While high school cafeterias are a distant memory for Lewis, Howard can still remember what the gravy on “mystery meat” day tasted like. Howard is entering his third season, and while he has been praised as a physical specimen and downright beast, his offensive game hasn’t quite blossomed yet. Having the 6-10 Lewis out on the perimeter with his 38.6 career shooting percentage from three should keep opposing defenses honest as it will be harder to send two bigs at Howard with Lewis lurking on the wing.
Furthermore, Lewis grew from a 2.4 points per game average in his rookie year to a career-high 22.4 points per game last season, so he is a living, breathing reminder to Howard every day of just how far you can progress in the league after coming in straight out of high school.
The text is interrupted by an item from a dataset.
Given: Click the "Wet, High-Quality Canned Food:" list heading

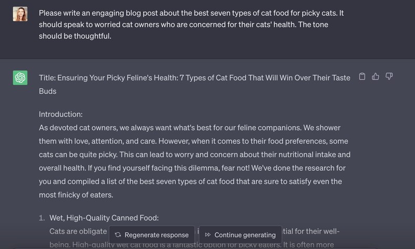Looking at the screenshot, I should 104,218.
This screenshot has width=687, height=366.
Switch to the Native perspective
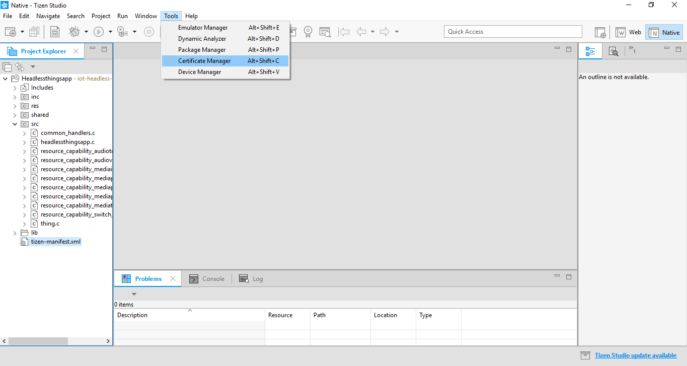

Orlando squeaked into the playoffs as the No. 8 seed last season and fell in the first round to the Pistons 4-2. Lewis should keep them in the hunt for the postseason once again.
Former Naismith Player of the Year Jameer Nelson
is the lead guard on this squad, for better or for worse. After splitting starts with Carlos Arroyo
two seasons ago, Nelson became the full-time starting point guard last year. His numbers need to improve as he averaged 13.0 points on only 43 percent shooting and had a pedestrian 1.79-to-1 assist-to-turnover rate last season. Trevor Ariza
and Keyon Dooling
will see some time at the two as well as at small forward and if J.J. Redick
can carry over his confidence from the summer league performance where he averaged 21 points per game, he’ll likely increase his role in the rotation.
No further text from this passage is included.